Abstract

Compared with Phanerozoic strata, sulfate minerals are relatively rare in the Precambrian record likely due to the lower concentrations of sulfate in dominantly anoxic oceans. Here, we present a compilation of sulfate minerals that are stratigraphically associated with the Ediacaran Shuram excursion (SE) — the largest negative δ13C excursion in Earth history. We evaluated 15 SE sections, all of which reveal the presence of sulfate minerals and/or concentration enrichment in carbonate-associated sulfate, suggesting a rise in sulfate reservoir. Notably, where data are available, the SE also reveals considerable enrichments in [Ba] relative to pre- and post-SE intervals. We propose that elevated seawater sulfate concentrations during the SE may have faciliated authigenesis of sulfate minerals.

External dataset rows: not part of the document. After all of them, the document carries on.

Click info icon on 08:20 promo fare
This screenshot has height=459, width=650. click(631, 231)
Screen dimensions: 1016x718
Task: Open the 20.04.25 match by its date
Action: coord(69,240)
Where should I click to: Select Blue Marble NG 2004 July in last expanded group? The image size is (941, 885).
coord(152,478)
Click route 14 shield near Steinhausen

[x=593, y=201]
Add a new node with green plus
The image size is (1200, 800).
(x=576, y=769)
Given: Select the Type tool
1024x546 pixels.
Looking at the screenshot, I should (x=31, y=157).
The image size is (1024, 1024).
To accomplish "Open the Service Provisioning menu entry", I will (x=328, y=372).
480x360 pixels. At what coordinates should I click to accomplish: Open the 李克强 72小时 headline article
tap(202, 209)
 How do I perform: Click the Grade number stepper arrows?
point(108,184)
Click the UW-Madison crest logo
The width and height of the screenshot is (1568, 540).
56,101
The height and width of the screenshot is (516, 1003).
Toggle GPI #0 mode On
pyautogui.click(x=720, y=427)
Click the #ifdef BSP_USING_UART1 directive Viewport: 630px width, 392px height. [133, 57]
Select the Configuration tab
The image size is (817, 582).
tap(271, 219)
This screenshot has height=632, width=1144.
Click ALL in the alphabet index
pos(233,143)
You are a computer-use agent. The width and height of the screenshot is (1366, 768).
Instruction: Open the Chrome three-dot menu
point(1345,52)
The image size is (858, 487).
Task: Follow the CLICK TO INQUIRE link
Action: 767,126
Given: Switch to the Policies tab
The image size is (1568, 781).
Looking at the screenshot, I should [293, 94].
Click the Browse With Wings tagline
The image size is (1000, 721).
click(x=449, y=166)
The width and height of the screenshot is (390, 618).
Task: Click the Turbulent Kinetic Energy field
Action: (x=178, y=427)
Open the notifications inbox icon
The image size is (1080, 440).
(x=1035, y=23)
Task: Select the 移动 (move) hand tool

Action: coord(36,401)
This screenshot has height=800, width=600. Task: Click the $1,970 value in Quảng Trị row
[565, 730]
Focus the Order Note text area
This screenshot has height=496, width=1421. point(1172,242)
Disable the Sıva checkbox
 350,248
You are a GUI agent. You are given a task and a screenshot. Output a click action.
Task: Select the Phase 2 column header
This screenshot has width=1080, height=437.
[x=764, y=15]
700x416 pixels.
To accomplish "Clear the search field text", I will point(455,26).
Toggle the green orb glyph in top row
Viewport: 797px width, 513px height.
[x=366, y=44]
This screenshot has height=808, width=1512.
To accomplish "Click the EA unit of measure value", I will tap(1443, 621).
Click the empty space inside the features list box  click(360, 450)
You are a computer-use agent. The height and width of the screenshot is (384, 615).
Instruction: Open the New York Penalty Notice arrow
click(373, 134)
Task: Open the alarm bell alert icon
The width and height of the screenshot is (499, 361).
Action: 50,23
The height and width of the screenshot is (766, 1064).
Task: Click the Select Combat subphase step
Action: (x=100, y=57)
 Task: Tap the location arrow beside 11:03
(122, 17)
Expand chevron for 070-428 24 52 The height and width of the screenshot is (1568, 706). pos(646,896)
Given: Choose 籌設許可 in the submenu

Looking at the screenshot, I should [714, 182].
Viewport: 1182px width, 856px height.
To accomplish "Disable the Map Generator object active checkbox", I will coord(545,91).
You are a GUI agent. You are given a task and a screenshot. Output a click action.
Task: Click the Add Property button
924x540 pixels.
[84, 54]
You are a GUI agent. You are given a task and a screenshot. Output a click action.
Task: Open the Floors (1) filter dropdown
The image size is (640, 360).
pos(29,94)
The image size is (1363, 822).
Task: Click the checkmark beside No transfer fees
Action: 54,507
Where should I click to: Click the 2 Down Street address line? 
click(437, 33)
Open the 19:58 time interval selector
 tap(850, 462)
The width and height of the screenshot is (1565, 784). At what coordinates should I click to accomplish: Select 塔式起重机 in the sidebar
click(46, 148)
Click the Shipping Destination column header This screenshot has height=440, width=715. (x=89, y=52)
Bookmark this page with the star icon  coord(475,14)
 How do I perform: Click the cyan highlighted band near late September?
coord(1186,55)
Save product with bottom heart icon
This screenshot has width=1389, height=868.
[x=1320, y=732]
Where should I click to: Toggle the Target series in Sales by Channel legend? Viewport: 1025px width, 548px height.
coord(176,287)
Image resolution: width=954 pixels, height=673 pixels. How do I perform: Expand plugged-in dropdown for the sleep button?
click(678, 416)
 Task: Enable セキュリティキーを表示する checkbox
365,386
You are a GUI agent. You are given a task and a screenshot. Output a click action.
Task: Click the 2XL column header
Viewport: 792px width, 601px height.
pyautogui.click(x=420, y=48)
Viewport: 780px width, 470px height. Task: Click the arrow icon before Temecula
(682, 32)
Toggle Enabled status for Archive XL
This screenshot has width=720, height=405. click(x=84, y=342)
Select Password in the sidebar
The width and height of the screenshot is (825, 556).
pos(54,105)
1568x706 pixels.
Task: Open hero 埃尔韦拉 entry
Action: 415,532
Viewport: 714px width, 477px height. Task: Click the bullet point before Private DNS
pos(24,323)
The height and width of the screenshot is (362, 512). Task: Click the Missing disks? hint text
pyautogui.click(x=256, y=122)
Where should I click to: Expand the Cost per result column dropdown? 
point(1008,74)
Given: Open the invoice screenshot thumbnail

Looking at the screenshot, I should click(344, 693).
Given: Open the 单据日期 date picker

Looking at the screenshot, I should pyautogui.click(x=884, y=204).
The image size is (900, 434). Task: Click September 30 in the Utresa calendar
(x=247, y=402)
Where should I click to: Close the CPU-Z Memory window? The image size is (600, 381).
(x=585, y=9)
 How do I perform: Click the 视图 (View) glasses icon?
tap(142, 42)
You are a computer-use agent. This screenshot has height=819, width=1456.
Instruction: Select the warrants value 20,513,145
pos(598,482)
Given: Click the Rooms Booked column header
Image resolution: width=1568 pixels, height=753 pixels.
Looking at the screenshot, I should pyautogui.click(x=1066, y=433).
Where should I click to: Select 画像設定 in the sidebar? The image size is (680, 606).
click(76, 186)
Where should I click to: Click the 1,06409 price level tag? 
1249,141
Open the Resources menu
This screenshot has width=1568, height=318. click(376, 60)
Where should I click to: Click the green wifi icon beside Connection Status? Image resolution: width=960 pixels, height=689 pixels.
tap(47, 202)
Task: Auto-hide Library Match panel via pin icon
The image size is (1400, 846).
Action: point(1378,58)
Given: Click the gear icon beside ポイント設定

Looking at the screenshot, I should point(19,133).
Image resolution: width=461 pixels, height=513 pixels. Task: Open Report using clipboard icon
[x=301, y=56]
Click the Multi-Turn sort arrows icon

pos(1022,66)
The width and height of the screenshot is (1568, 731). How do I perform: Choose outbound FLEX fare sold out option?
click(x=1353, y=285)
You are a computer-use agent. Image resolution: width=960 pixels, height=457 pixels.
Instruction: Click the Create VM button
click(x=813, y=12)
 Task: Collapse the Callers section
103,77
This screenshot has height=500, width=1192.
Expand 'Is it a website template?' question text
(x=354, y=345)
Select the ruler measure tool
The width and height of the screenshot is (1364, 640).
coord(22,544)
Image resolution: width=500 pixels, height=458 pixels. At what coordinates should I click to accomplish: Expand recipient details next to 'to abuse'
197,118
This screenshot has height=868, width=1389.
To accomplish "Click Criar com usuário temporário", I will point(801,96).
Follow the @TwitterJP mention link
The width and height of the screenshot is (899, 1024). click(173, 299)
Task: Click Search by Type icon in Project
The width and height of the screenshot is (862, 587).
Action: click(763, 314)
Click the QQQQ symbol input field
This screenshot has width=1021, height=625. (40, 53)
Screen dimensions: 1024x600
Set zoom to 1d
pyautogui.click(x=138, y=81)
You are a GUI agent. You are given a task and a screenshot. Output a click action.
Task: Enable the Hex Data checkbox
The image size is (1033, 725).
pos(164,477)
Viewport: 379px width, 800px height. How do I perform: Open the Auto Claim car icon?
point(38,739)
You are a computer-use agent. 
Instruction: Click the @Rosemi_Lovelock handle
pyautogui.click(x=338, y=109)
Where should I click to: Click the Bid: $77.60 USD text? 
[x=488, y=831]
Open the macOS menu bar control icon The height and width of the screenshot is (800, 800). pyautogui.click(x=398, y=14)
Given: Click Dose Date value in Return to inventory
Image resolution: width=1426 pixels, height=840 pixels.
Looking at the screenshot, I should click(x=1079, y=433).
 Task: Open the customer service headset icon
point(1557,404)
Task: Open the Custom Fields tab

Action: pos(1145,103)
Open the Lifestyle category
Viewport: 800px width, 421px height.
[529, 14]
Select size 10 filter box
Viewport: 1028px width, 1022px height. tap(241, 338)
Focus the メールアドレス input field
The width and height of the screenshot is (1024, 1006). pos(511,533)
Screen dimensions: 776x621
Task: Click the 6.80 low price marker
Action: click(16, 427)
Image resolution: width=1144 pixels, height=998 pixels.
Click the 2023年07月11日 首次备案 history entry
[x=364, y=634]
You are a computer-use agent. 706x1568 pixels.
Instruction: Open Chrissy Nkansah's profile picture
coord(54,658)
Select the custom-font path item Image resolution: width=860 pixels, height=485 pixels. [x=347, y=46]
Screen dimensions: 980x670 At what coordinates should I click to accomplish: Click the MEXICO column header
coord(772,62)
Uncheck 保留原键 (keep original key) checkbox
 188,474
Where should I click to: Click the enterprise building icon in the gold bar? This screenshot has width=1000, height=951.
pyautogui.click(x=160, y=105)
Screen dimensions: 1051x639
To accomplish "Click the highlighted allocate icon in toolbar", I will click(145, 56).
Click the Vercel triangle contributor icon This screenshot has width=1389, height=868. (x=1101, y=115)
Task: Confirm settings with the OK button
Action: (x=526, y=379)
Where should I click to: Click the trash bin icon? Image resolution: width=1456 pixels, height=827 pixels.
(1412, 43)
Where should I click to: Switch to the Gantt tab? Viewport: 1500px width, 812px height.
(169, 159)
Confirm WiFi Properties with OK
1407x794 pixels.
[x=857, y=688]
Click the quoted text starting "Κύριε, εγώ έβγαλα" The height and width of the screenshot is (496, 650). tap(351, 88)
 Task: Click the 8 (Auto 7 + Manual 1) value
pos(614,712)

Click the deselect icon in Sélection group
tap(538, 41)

At the same time, the rise of Ba concentrations in shelf environments further facilitated barite deposition. A larger sulfate reservoir would stimulate microbial sulfate reduction and anaerobic oxidation of organic matter (including methane), contributing to the genesis of the SE. The existence of sulfate minerals throughout the SE suggests that oxidant pools were not depleted at that time, which challenges previous modelling results. Our study highlights the dynamic interplay of biogeochemical C, S, and Ba cycles in response to the Shuram oxygenation event.